<692>Je suis chargé, Sire, de présenter à V. M. une requête de la part d'un jeune homme du plus grand mérite, nommé M. de Villoison,a que son profond savoir a fait recevoir à l'Académie des belles-lettres de Paris avant l'âge de vingt ans; il est à cet âge ce que les Grotius, les Petau, les Scaliger, ont été à cinquante, mais avec plus de goût et d'esprit que ces messieurs. Il serait très-flatté d'obtenir une place d'associé étranger dans l'Académie que la protection de V. M. rend si florissante. Il vient de donner un ouvrage sur Homère, que tous les savants regardent comme un prodige de savoir et de travail, et qu'il prendrait la liberté de présenter à V. M., s'il ne craignait que le grec dont cet ouvrage est hérissé ne la fît reculer deux pas en arrière. J'ose assurer à V. M. que le nom de ce rare jeune homme ne déparera point la liste de son Académie, et je lui demande cet honneur pour M. de Villoison.

Je ne sais si j'ai eu l'honneur de parler à V. M. du poëme de Guillaume, qui m'a paru intéressant et bien écrit.
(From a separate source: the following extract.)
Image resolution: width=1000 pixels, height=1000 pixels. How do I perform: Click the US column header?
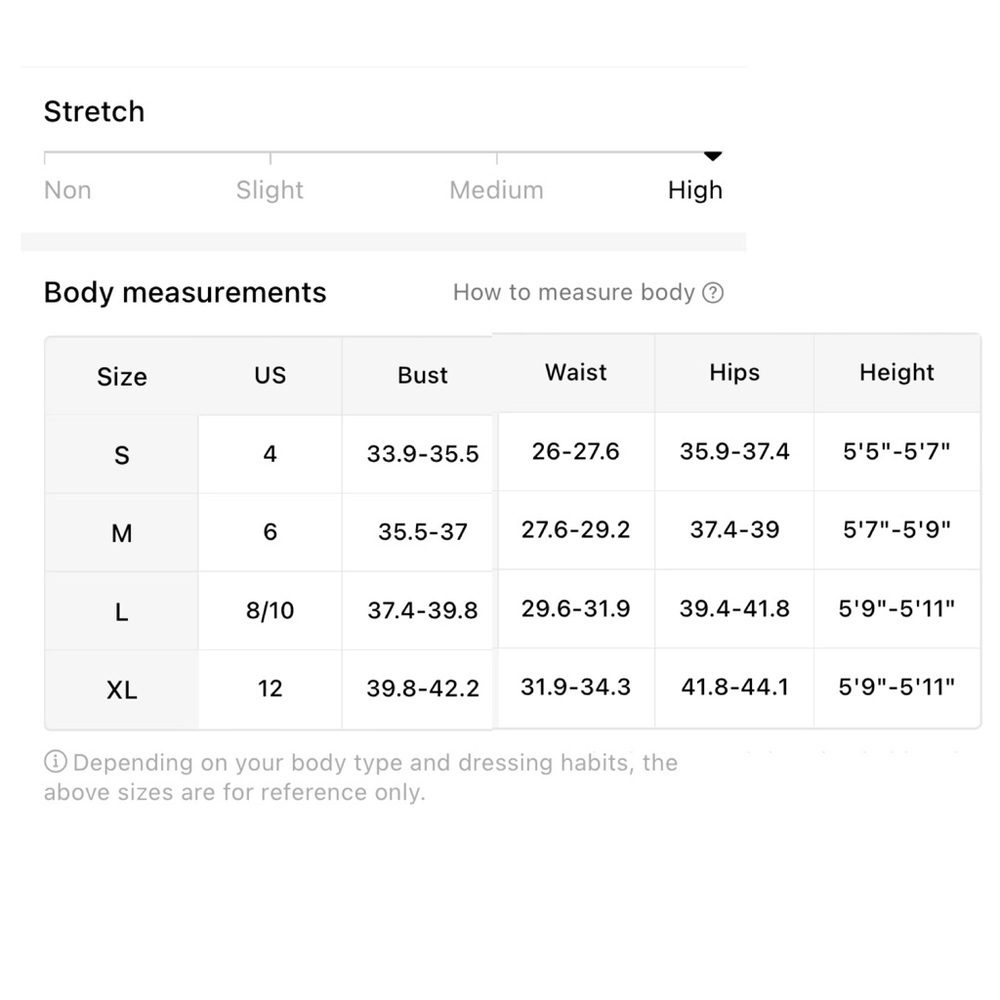click(270, 376)
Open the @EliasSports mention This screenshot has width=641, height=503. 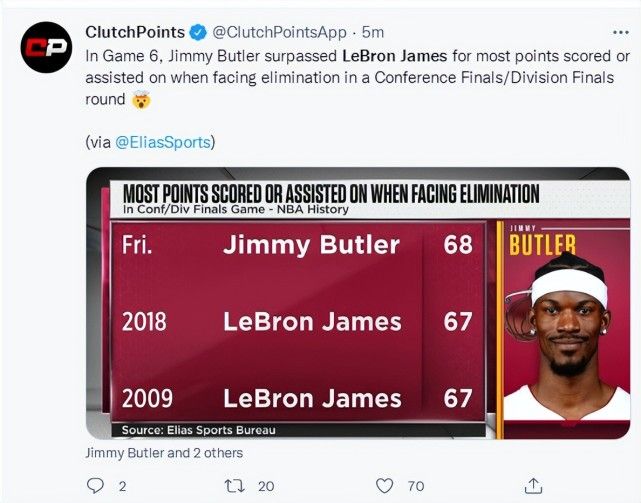[x=163, y=142]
L'auteur désire de le perfectionner par les conseils des gens de lettres de France, qui pourront en effet lui être très-utiles; il souhaiterait en conséquence de faire le voyage de Paris; et je suis persuadé, Sire, que ce voyage serait très-avantageux pour M. Bitaubé, que son poëme y gagnerait beaucoup, ainsi que d'autres ouvrages qu'il se propose de publier, et qu'il recueillerait à Paris de nouvelles richesses littéraires dont il pourrait faire un très-bon usage dans ses travaux pour l'Académie.

J'attends, Sire, avec impatience ce Dialogue édifiant de la Vierge Marie, à qui V. M. sait que j'ai toujours eu la plus grande dévotion. J'ai lu ce Taureau blanc dont V. M. me fait l'honneur de me parler, et qui m'a fait beaucoup rire; le grand roi qui n'est plus bœuf, les prophètes changés en pies, et qui n'en parlent que mieux, et mille


a Jean-Baptiste-Gaspard d'Ansse de Villoison, célèbre helléniste, naquit à Corbeil le 5 mars 1750, et mourut à Paris le 26 avril 1805. Son édition de l'Iliade, bien supérieure à toutes les éditions précédentes, parut à Venise, en 1788, grand in-folio.